PTUN Putuskan Jaksa Agung Melawan Hukum Soal Peristiwa HAM Semanggi
ERA.id - Pengadilan Tata Usaha Negara (PTUN) Jakarta memutuskan Jaksa Agung ST Burhanuddin melakukan perbuatan melawan hukum soal ucapannya yang menyinggung Peristiwa Semanggi I dan Semanggi II. Dengan demikian PTUN mengabulkan gugatan dari keluarga korban pelanggaran HAM tragedi 1998.
"Menyatakan tindakan pemerintah berupa penyampaian tergugat dalam Rapat Kerja antara Komisi III DPR RI dengan Jaksa Agung pada tanggal 16 Januari 2020 adalah perbuatan melawan hukum oleh Badan dan/atau pejabat pemerintahan," bunyi amar putusan poin kedua oleh hakim PTUN yang didapatkan Era.id, Rabu (4/11/2020).
Atas putusan tersbut, hakim PTUN mewajibkan tergugat untuk membuat pernyataan terkait dugaan pelanggaran HAM berat Semanggi I dan Semanggi II sesuai dengan keadaan yang sebenarnya dalam rapat kerja dengan Komisi III DPR RI berikutnya, sepanjang belum ada putusan/keputusan yang menyatakan sebaliknya.

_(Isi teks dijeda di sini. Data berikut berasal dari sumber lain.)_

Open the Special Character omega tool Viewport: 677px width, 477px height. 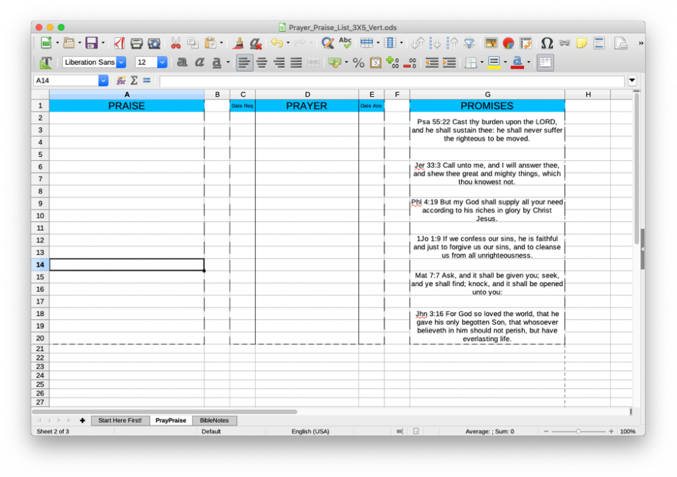pos(546,43)
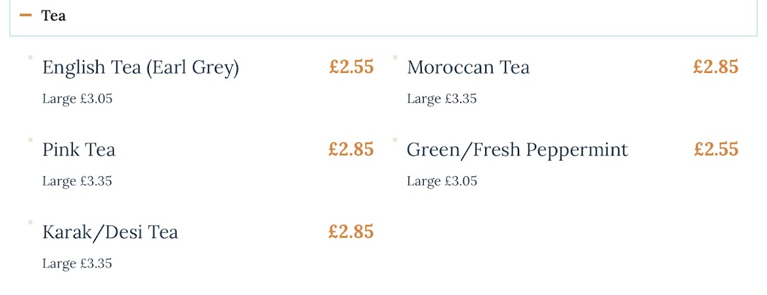Click Large £3.05 under Green/Fresh Peppermint
This screenshot has width=767, height=295.
click(442, 181)
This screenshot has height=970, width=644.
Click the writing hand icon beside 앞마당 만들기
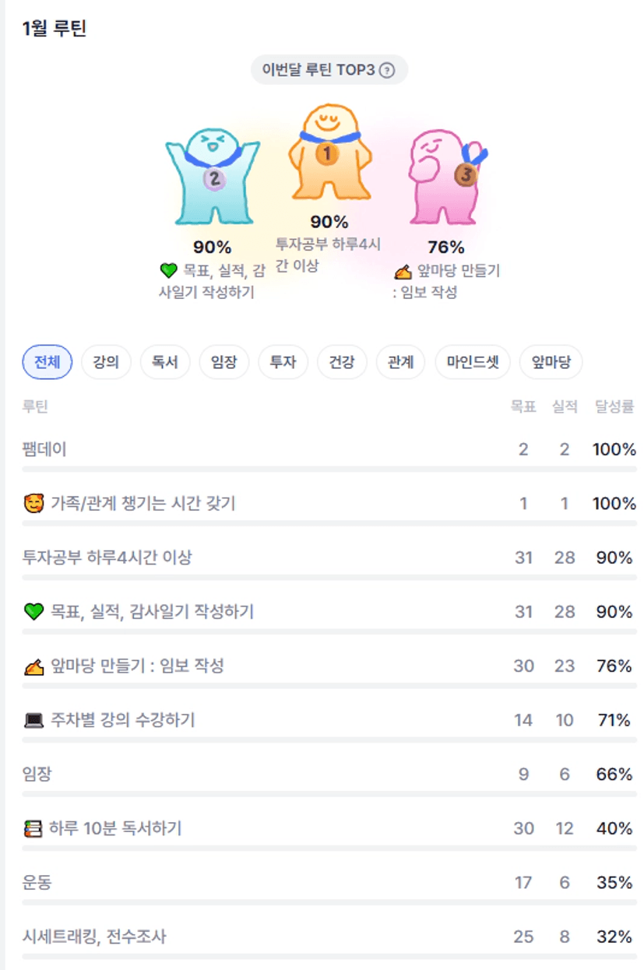point(33,667)
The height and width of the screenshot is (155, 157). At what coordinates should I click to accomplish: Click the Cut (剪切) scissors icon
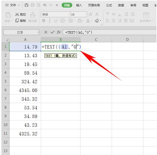(x=17, y=15)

"Menghukum Tergugat untuk membayar biaya perkara sejumlah Rp.285.000,- (dua ratus delapan puluh lima ribu rupiah)," bunyi amar putusan poin keempat.
Sebelumnya, saat Jaksa Agung ST Burhanuddin mengikuti Rapat Kerja dengan Komisi III DPR RI, dia menyatakan bahwa peristiwa Semanggi I dan Semanggi II bukan merupakan pelanggaran HAM berat.
"Peristiwa Semanggi I dan Semanggi II yang sudah ada hasil rapat paripurna DPR RI yang menyatakan bahwa peristiwa tersebut bukan merupakan pelanggaran HAM berat, seharusnya Komnas HAM tidak menindaklanjuti karena tidak ada alasan untuk dibentuknya Pengadilan ad hoc berdasarkan hasil rekomendasi DPR RI kepada Presiden untuk menerbitkan Keppres pembentukan Pengadilan HAM ad hoc sesuai Pasal 43 ayat (2) UU No. 26 Tahun 2000 tentang Pengadilan HAM," ujar Burhanuddin pada 16 Januari lalu.
Pernyataan itu, kemudian digugat oleh Keluarga korban Tragedi Semanggi I dan II ke PTUN Jakarta pada Selasa (12/5), salah satunya Maria Katarina Sumarsih, ibu BR Norma Irmawan, korban penembakan Tragedi Semanggi, 13 November 1998.